Am Montag gab ein Moskauer Bezirksgericht einem Antrag der Medienaufsichtsbehörde Roskomnadsor statt, der Zeitung Nowaja Gaseta die Lizenz zu entziehen. Die Behörde begründete dies damit, dass das Blatt es versäumt habe, nach einem Eigentümerwechsel im Jahr 2006 entsprechende Unterlagen einzureichen. Vertreter der Zeitung erklärten vor Gericht, dass der Wechsel kein Entstehen eines neuen Medienunternehmens bedeutete. Außerdem sei die Verpflichtung für Medienunternehmen, den Behörden eine Kopie ihrer Satzung vorzulegen, erst im Jahr 2018 in die Gesetzgebung aufgenommen worden.
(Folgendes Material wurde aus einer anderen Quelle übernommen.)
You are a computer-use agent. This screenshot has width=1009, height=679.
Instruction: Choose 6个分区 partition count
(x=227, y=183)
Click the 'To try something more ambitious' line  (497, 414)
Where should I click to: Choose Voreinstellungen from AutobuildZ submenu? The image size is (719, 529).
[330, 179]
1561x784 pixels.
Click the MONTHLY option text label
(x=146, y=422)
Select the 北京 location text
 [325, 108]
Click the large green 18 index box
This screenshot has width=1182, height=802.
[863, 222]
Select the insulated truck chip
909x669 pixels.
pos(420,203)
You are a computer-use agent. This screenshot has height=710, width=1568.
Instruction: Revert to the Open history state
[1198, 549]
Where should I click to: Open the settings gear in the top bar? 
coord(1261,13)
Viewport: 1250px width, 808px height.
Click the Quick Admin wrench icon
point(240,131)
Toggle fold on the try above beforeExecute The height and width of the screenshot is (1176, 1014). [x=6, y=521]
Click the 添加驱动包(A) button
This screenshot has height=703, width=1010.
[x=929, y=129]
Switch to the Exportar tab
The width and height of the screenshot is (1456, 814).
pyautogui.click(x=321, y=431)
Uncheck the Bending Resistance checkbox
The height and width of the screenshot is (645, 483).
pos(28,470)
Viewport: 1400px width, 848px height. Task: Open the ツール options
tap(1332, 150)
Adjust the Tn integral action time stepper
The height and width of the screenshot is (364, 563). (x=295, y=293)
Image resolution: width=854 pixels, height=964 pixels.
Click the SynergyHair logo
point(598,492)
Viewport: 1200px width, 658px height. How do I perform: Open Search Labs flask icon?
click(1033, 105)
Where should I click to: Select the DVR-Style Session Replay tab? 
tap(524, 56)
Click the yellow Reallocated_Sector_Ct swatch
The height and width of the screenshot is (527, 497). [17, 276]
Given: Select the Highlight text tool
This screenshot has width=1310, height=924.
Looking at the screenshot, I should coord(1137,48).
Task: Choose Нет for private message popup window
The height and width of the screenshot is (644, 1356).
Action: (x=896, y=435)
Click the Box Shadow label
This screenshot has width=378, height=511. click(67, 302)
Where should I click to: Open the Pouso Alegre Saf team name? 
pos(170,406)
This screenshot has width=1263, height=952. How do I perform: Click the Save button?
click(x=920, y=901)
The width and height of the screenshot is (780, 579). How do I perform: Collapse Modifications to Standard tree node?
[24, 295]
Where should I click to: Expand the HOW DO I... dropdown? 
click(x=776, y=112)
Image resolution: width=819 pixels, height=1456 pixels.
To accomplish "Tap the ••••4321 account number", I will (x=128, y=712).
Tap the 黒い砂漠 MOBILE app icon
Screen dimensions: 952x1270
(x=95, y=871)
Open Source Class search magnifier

Die Nowaja Gaseta befand sich ursprünglich vollständig im Besitz der Redaktion, verkaufte aber im Jahr 2006 einen Anteil von 49 Prozent an den ehemaligen sowjetischen Staatschef Michail Gorbatschow und den damaligen Juristen Alexander Lebedew, der als Miteigentümer der bekannten britischen Zeitungen Evening Standard und The Independent bekannt ist. Die beiden verpflichteten sich, ihr persönliches Vermögen in den Betrieb der Zeitung zu investieren.
Nowaja Gaseta wurde im Jahr 1993 gegründet und ist vor allem für ihre Recherchen bekannt. Mehrere Journalisten, die für die Zeitung tätig waren, wurden wiederholt angegriffen oder bedroht. Die wohl bekanntesten Mitarbeiterinnen, die im Zusammenhang mit ihren Berichten mit dem Leben bezahlen mussten, waren Anna Politkowskaja und Natalja Estemirowa.
Die Redaktion bezeichnete die Behauptungen Roskomnadsors als Druck auf die Medienfreiheit. In einer Stellungnahme vom Montag hieß es:
"Die Zeitung wurde heute getötet. Ihren Mitarbeitern wurden 30 Jahre ihres Lebens geraubt. Den Lesern wurde das Recht auf Information genommen."
Die Zeitung werde aber weiterhin existieren. "Der freie Geist weht, wo er will und wie er will", hieß es ferner.
Chefredakteur Dmitri Muratow, der im vergangenen Jahr den Friedensnobelpreis erhalten hatte, bezeichnete die Entscheidung als politisch motiviert. Sie habe "nicht die geringste Rechtsgrundlage". Er kündigte an, gegen den Entzug der Lizenz in Berufung zu gehen.
Im März hatte die Zeitung ihr Erscheinen einstellen müssen. Muratow begründete das damals mit der Sorge um das Wohl der Korrespondenten, nachdem in Russland ein "Fake-News-Gesetz" in Kraft getreten war. Es sieht Haftstrafen für Journalisten vor, deren Veröffentlichungen offiziellen Meldungen widersprechen. Ein Teil der Redaktion hat inzwischen ein neues, in Europa ansässiges Projekt gegründet, das den Namen der Zeitung trägt, aber formal nicht mit ihr verbunden ist.